When I was a cab driver, many of the stories I heard from my fares were about people who felt trapped and were not happy in their work but stayed on jobs and in professions because "I have to make a living" or "To support my family."

However, the most passionate and interesting stories were told by people who chose their work based on what interested them and by those who believed they were engaged in a calling or vocation rather than a job or career.

People who talked about their work as their choice, their calling,  had a passion about their work that was very energizing, regardless of the type of work or of income level.

Those who were passionate about their work included people in widely varying occupations and professions - doctors, lawyers, carpenters, teachers, cab drivers, homemakers, waitresses, truck drivers, politicians, ministers, day care providers, sales people, janitors, airline pilots, nurses, business executives, artists, cooks, secretaries, etc. - just like those who said they felt trapped and unhappy in their work.
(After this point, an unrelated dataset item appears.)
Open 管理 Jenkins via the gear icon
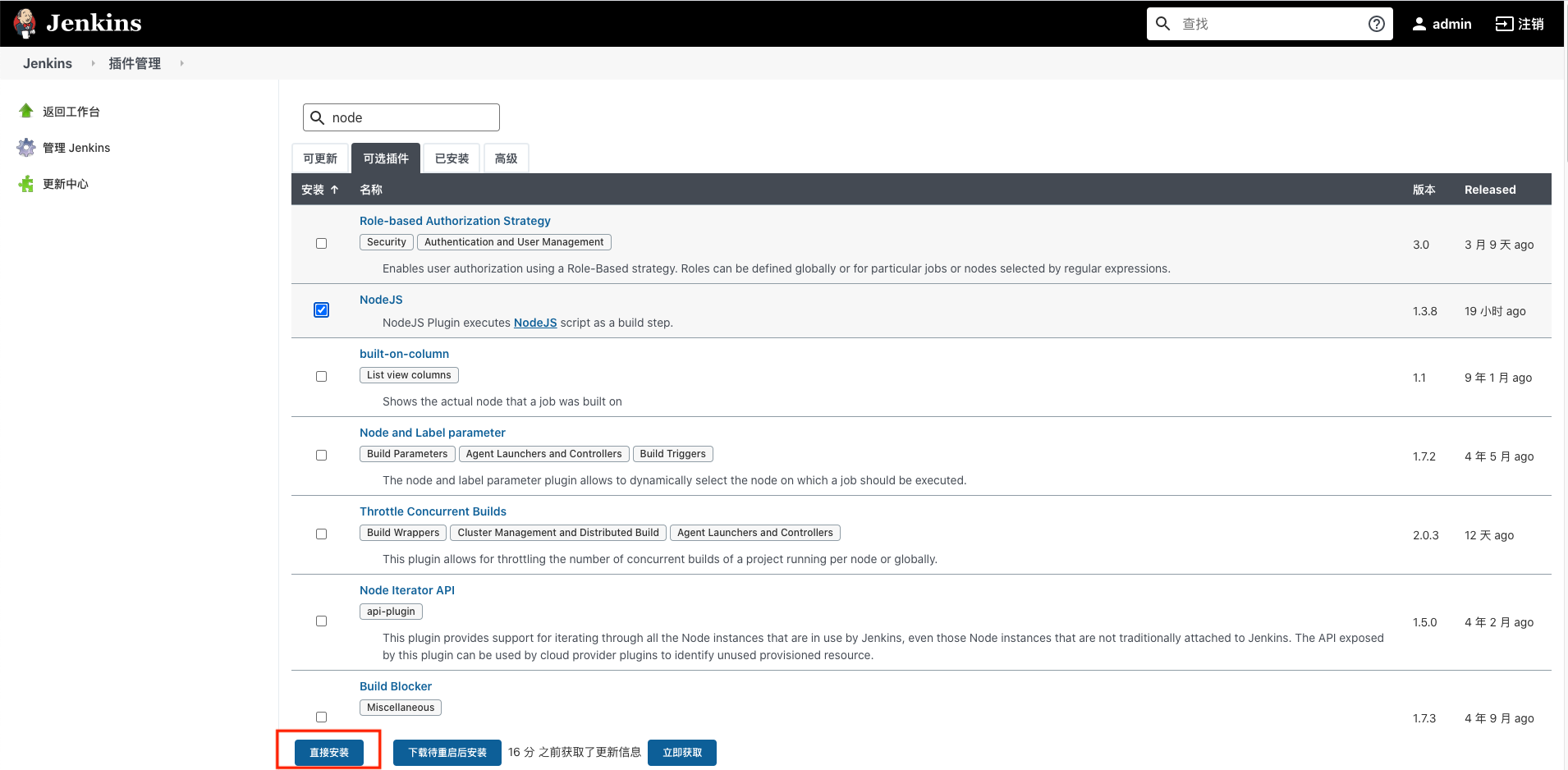 click(x=25, y=147)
Remember that in all organizations, you must add value to what the organization does. When looking for a job, or preparing for a performance review, keep the following advice from Nick Corcodilos  in mind.

Review yourself before your boss brings it up. Strike preemptively. But do it without the standard forms. Here's a self-review a boss once asked me to do. He asked me to give him a list of:

  • Three specific things I had done in the past year that increased our company's profitability; why those things were profitable; and a dollar estimate of what each item netted the company.
  • Three things I did to decrease company costs in the past year; how the cost reductions worked; and a dollar estimate of the  savings.
  • Three things I wanted to accomplish next year, and how much they would net the company.

. . .

Do this analysis for yourself. Use the results not just to review yourself, but to "re-apply" for your own job and to prove your value when asking for a raise. Do it proactively: have a sit-down with your boss to discuss your work and your contribution -- before his boss makes him come to you.

from "The Job Search Starts at Home," by Nick Corcodilos (Ask the Headhunter) Highly Recommended.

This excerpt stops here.